Rwanda is targeting 2029. Nigeria's National Sports Commission is in active discussions. Lagos has signed a circuit development agreement. Africa's return to the F1 calendar is no longer a question of whether. It is a question of when, and which city gets there first.
What I find genuinely exciting is not just the prospect of a race weekend. It is what the race would signal. When F1 went to Las Vegas in 2023 for the first time since 1982, it validated Las Vegas as a global entertainment capital. A Lagos Grand Prix would say something important about Africa: that this continent is now firmly inside the frame of one of the world's most commercially sophisticated sporting products. That matters beyond the spectacle itself.
The bigger picture
Formula 1 in 2026 is a different animal to Formula 1 in 2010. Liberty Media turned a niche European motorsport into a global franchise with near-universal name recognition. Drive to Survive did not create that shift; it amplified what was already there. The real transformation was structural: predictable costs via the budget cap, credible governance, new markets, and a calendar that now spans six continents.
The franchise value of every team has multiplied accordingly. McLaren went from $400 million to $4.1 billion in fifteen years without a sustained period of dominance. Williams went from near-bankruptcy to over a billion dollars in value. Aston Martin was bought for under $100 million and valued at $1.3 billion five years later. These numbers should interest anyone who thinks about sport as a business, or as an asset class.
What makes F1 genuinely unusual as a commercial entity is this combination: global media reach without the cost of owning a stadium; a fixed-supply franchise system with ten slots and limited new entrants; a single commercial rights owner who can make decisions without committee; a calendar that can expand into new markets; and a product, speed, technology, and glamour, that translates across cultures in a way that American football, cricket, or even football struggle to match entirely.
The sport is not without contradictions.

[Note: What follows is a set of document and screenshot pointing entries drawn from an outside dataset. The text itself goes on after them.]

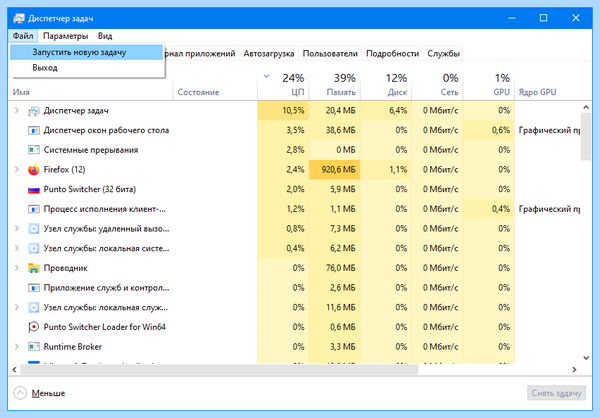Screen dimensions: 600x418
Task: Click the Системные прерывания icon
Action: coord(34,150)
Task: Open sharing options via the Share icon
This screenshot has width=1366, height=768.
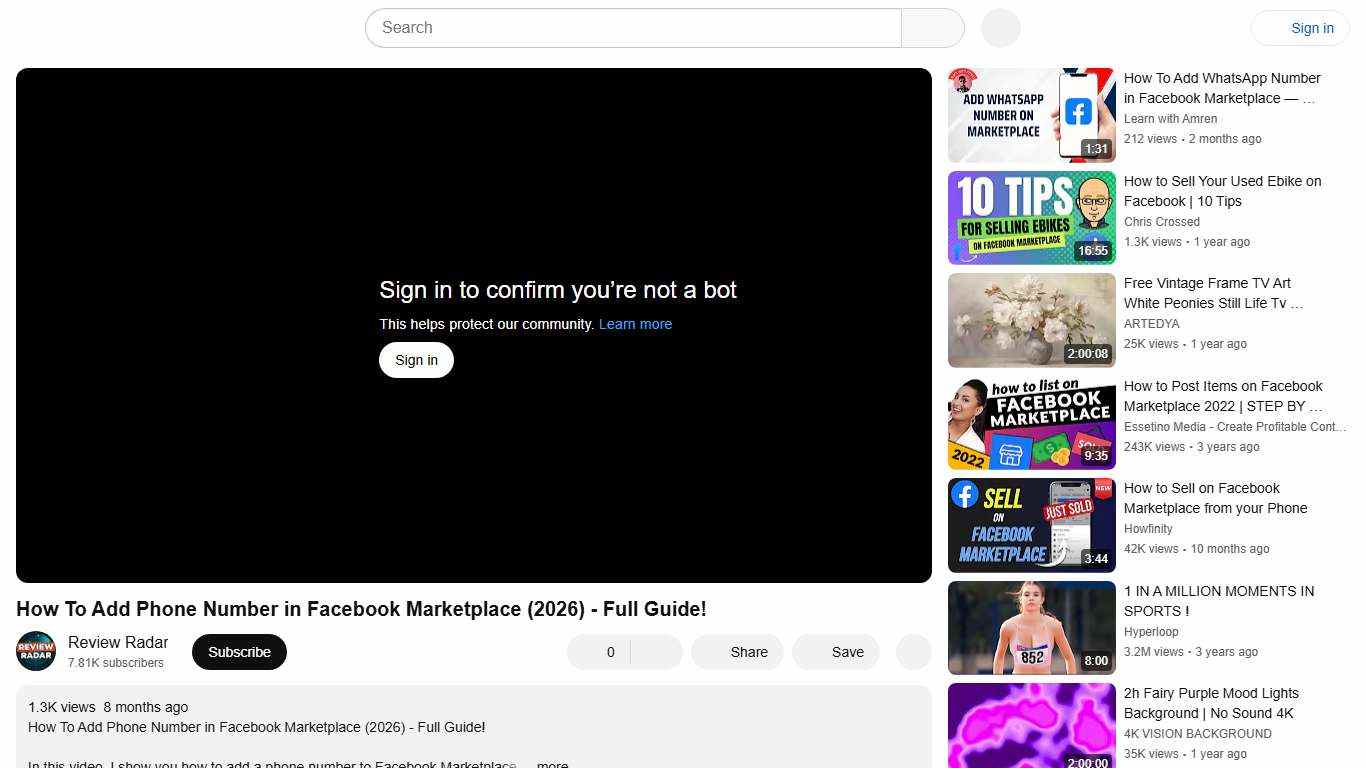Action: pos(737,651)
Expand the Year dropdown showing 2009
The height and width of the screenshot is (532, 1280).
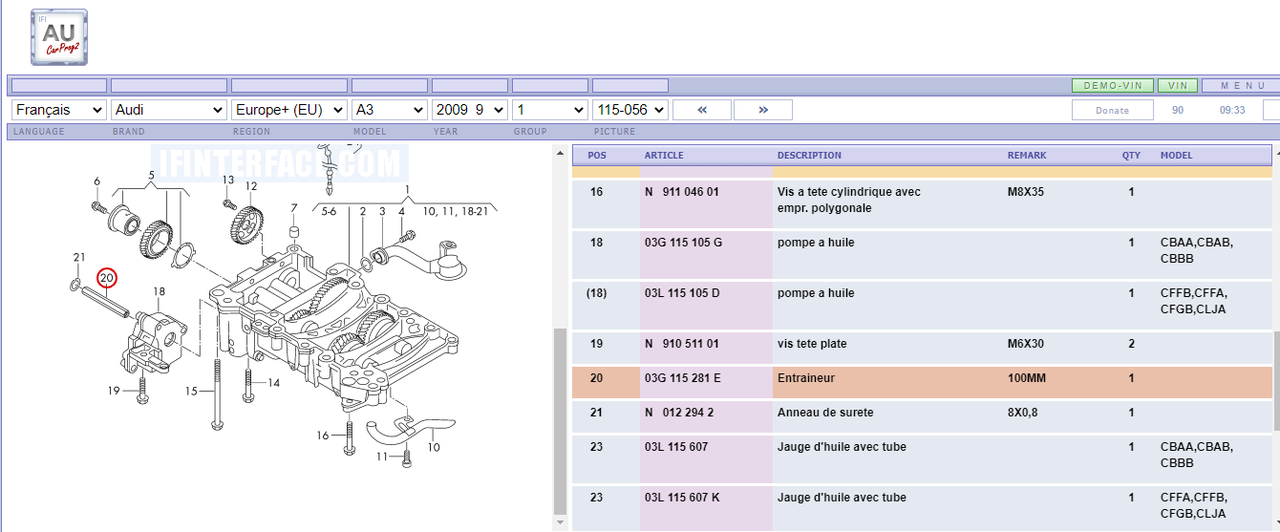(469, 110)
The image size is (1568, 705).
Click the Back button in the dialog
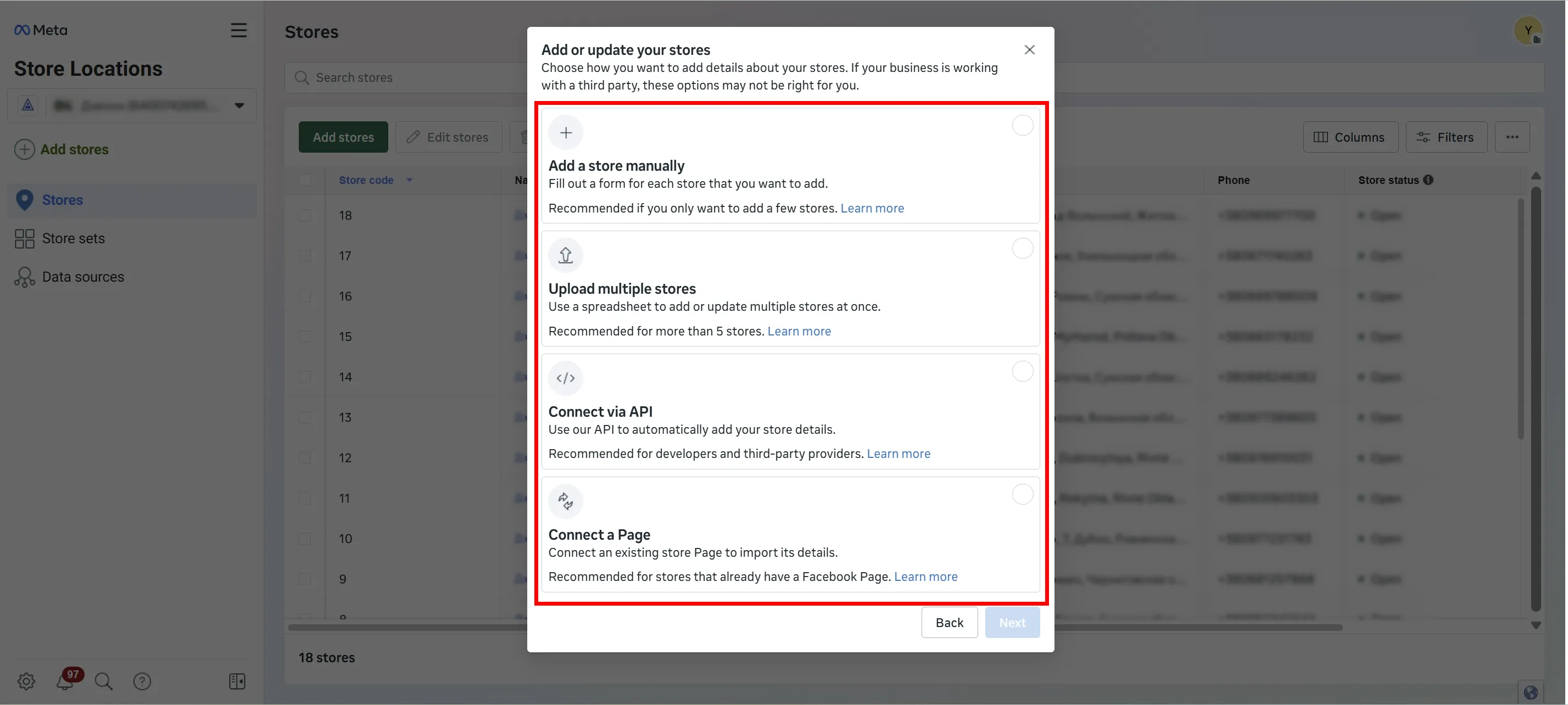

Racing cars burning fossil fuels at a time of climate urgency. Enormous wealth on display at a time of global anxiety about inequality. A calendar that visits authoritarian states in exchange for large hosting fees. These are fair criticisms, and F1's leadership answers them with varying degrees of conviction depending on the audience.
But if you want to understand how sport, media, technology, and global capital intersect in 2026, Formula 1 is one of the most instructive case studies available. It is not just fast cars. It never was.
And if Lagos becomes the next city to write that hosting cheque, it will not just be a great party. It will be confirmation that this continent is now firmly inside the frame of one of the world's most valuable entertainment products. I grew up in Lagos. That seems worth cheering for.
Sources: Liberty Media annual reports (2024, 2025) · Bloomberg · Sportico · Motorsport.com · Autosport · Motor Sport Magazine · Electrek · ThisDay Live Nigeria · Macrotrends / NASDAQ data. All financial figures in USD unless stated.